Output as a JSON list of strings, one string per line, the lines from the line containing "This screenshot has" up to and including the line containing "pos(21,174)", omitting blank lines and leaving out the pictures.
— BEGIN Supplied material —
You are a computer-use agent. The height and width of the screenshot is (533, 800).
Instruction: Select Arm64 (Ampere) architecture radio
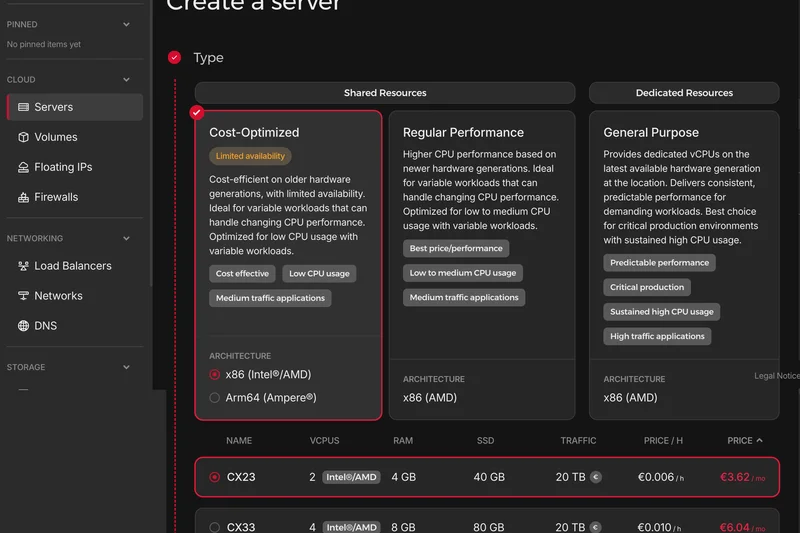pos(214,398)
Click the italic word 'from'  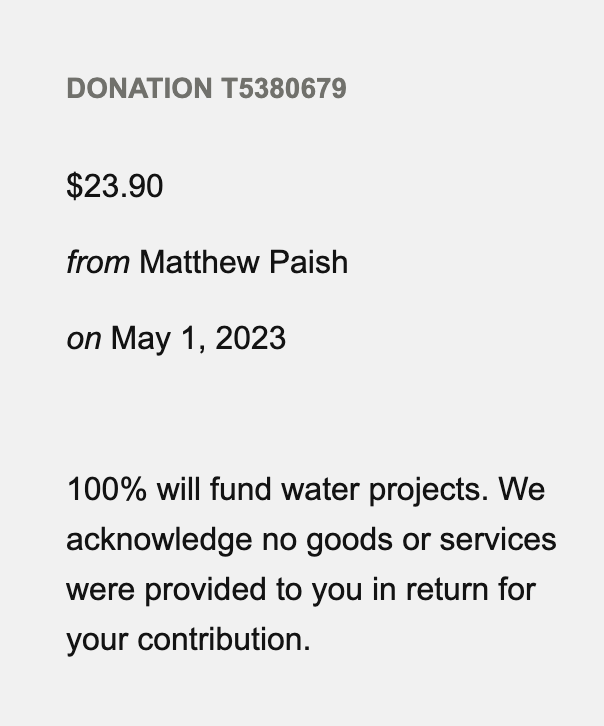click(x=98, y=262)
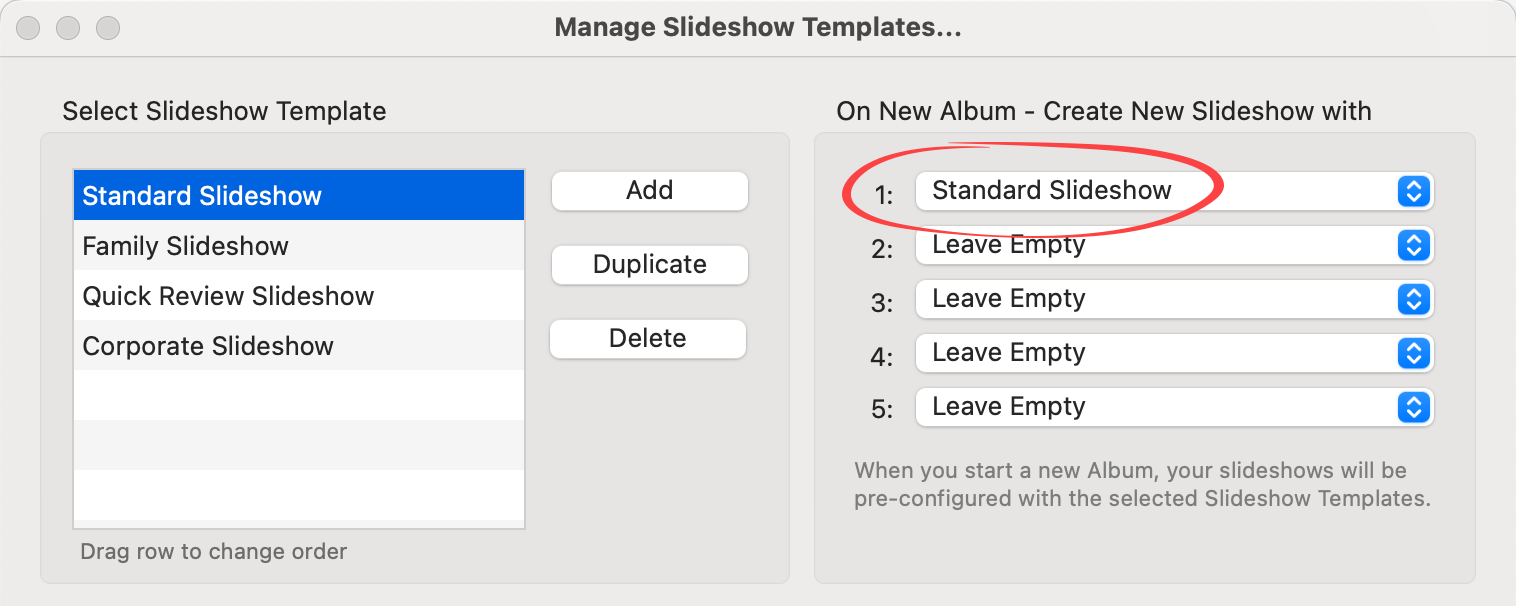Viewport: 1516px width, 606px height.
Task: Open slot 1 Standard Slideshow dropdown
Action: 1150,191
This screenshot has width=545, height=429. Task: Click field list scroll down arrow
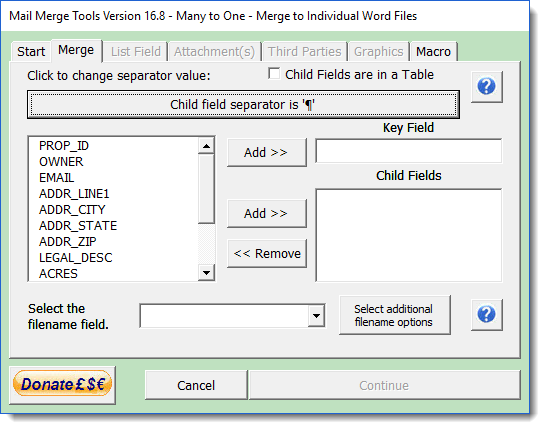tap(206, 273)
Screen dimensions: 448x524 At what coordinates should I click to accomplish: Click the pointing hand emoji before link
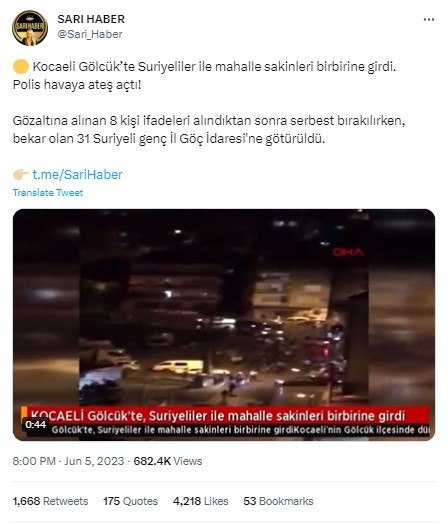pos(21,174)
— END Supplied material —
— BEGIN Supplied material —
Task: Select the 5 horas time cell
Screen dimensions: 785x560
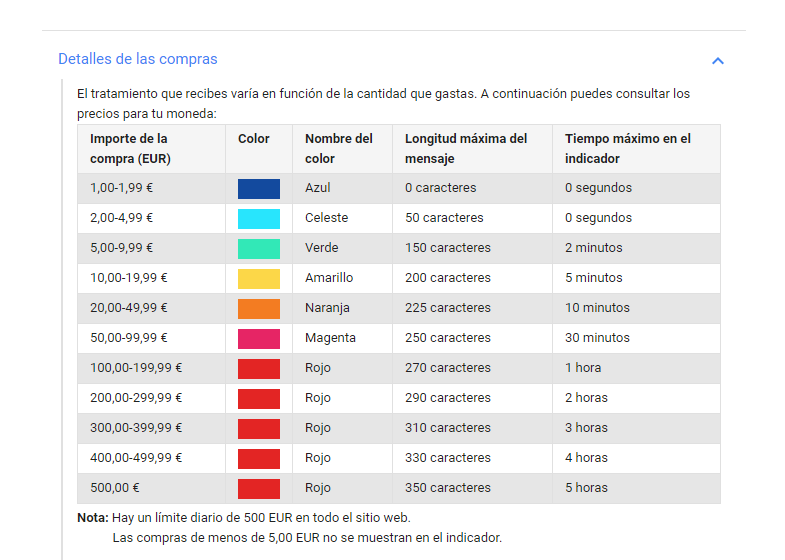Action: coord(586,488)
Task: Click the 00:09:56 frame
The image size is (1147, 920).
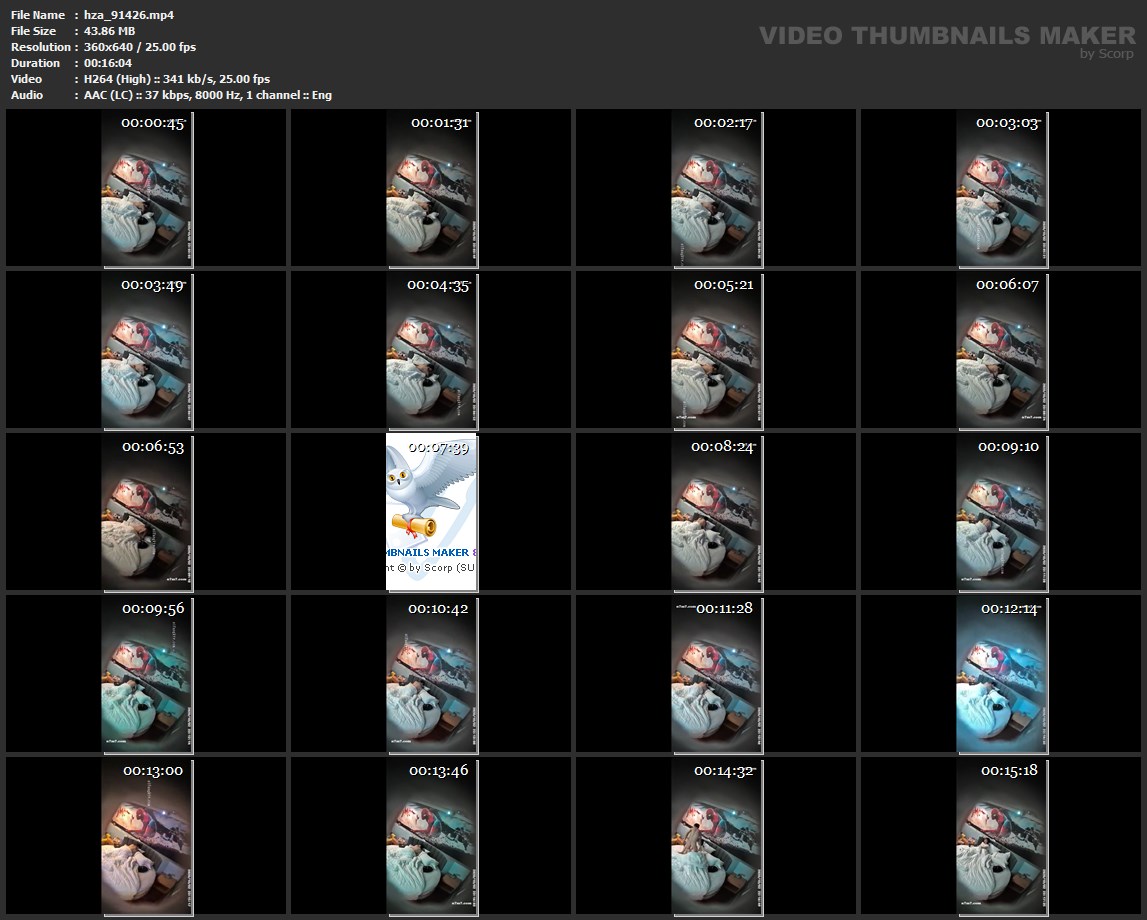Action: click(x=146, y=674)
— END Supplied material —
Response to the exercise:
[
  "This screenshot has width=545, height=429. Task: Click field list scroll down arrow",
  "tap(206, 273)",
  "Screen dimensions: 448x524 At what coordinates should I click to accomplish: Click the pointing hand emoji before link",
  "pos(21,174)"
]